Price is right, streak is over


Associated Press

CLEVELAND

David Price held it together after a rocky start, getting a three-run homer from Ben Zobrist and a solo shot from Carlos Pena that helped the Tampa Bay Rays end their 18-game losing streak in Cleveland with a 6-3 win over the Indians on Saturday night.

Price (13-5) trailed 3-0 in the second, but the AL’s All-Star game starter settled in. He allowed three hits in seven-plus innings and tied CC Sabathia for the league lead in wins.

The Rays won in Cleveland for the first time since Sept. 28, 2005, when they were still the Devil Rays and three years from making the World Series. It was Tampa Bay manager Joe Maddon’s first win at Progressive Field, snapping a 21-game slide he began as California’s interim skipper in 1996.

Zobrist’s replay-reversed homer off former Rays pitcher Mitch Talbot (8-9) tied it at 3 in the fifth, and Pena’s shot put Tampa Bay ahead in the sixth.

Shelley Duncan hit a two-run homer for the Indians.

If the Rays were going to end their Cleveland curse, Price figured to be the guy to do it. But coming off his worst start of the season against the Yankees, the left-hander was in trouble and in a 3-0 hole after allowing Duncan’s sixth homer of the season in the second inning.

But after giving up a one-out single in the fourth, he retired 11 straight before being pulled after a leadoff walk in the eighth. Joaquin Benoit gave up a two-out single to Shin-Soo Choo but struck out Carlos Santana on a 3-2 pitch to end the threat.

Rafael Soriano worked the ninth for his 25th save in 27 tries.

Pena hit his 21st homer in the sixth, when the Rays chased Talbot, who dominated them early but couldn’t keep them down for long.

Matt Joyce followed Pena’s homer with a double, and with two outs, B.J. Upton’s ground-rule RBI double gave the Rays a 5-3 lead and ended Talbot’s night.
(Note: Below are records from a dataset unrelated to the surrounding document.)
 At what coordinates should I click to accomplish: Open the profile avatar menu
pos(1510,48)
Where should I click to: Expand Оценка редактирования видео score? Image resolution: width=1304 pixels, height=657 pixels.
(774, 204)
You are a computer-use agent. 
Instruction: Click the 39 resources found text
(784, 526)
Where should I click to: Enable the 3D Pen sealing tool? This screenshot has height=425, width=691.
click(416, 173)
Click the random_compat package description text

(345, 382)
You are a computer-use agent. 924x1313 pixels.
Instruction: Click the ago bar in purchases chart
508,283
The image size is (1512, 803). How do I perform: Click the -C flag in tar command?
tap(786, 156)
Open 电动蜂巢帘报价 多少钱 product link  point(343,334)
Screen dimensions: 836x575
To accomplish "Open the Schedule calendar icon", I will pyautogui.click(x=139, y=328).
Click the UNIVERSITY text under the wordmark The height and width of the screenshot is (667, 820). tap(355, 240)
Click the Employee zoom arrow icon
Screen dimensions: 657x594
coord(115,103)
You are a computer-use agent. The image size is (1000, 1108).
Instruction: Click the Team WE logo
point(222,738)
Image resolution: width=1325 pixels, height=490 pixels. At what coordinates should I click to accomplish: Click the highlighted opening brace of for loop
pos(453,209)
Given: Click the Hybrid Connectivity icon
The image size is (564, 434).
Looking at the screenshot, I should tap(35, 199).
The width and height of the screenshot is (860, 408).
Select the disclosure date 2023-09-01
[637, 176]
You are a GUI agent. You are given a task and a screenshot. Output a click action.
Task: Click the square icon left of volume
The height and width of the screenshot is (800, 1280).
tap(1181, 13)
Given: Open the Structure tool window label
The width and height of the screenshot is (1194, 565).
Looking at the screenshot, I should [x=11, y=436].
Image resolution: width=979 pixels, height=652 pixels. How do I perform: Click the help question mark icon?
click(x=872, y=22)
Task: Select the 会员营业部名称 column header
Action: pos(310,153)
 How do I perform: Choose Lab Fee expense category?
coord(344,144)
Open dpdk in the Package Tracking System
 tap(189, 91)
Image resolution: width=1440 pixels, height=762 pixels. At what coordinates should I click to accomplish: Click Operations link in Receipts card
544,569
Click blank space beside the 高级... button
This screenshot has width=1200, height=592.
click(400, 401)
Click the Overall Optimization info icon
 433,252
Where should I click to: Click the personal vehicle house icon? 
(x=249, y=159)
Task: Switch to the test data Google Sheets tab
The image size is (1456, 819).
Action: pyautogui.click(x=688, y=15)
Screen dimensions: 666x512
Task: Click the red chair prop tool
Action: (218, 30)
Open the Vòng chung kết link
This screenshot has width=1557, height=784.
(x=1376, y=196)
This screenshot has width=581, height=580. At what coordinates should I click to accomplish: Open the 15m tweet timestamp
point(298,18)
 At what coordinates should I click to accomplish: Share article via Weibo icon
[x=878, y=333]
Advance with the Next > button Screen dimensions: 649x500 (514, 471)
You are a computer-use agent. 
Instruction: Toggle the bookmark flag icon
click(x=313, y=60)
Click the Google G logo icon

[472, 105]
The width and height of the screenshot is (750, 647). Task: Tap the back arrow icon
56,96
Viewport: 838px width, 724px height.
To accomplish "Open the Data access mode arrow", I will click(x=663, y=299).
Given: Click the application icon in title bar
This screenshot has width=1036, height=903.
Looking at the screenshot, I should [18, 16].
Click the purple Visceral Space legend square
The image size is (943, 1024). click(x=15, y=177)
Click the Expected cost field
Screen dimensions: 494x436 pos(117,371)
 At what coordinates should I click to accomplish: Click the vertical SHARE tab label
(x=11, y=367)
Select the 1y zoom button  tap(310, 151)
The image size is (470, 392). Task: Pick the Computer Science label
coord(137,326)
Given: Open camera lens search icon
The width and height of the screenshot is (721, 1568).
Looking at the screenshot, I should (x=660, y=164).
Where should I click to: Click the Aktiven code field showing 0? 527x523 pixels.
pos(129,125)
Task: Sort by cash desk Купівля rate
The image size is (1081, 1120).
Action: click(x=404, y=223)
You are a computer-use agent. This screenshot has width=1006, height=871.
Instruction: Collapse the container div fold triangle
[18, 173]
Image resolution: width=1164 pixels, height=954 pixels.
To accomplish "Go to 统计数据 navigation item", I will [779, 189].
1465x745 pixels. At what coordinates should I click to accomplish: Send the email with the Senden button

He recorded six consecutive strikeouts against his first seven batters, but was touched up for two homers, two doubles, two singles and five runs against the last nine he faced.

Held to one hit by Talbot through four, the Rays finally got to him in the fifth, scoring three runs — all with two outs — to tie it.

Kelly Shoppach, the catcher the Indians traded to Tampa Bay for Talbot in December, singled and Jason Bartlett grounded a base hit to right. Zobrist then lined a 1-0 pitch to left that appeared to clear the wall but was initially ruled in play by the umpires.

After Zobrist hustled into third with a triple, Maddon argued that the ball had struck the metal railing above the 19-foot-high wall. The umpires left the field to look at a TV replay and needed only 80 seconds to determine that Zobrist’s shot was indeed a three-run homer.

Perhaps wanting to show the Rays what they gave up on, Talbot was dialed in from the start.

He struck out two in the first, the side in the second, and fanned B.J. Upton to start the third, giving him six straight strikeouts — a new career-high for a game — and a share of the club record shared by Bob Feller (1938), Bartolo Colon (2000) and Chuck Finley (2002).

With a chance to break the mark, Talbot retired Shoppach on a grounder to short.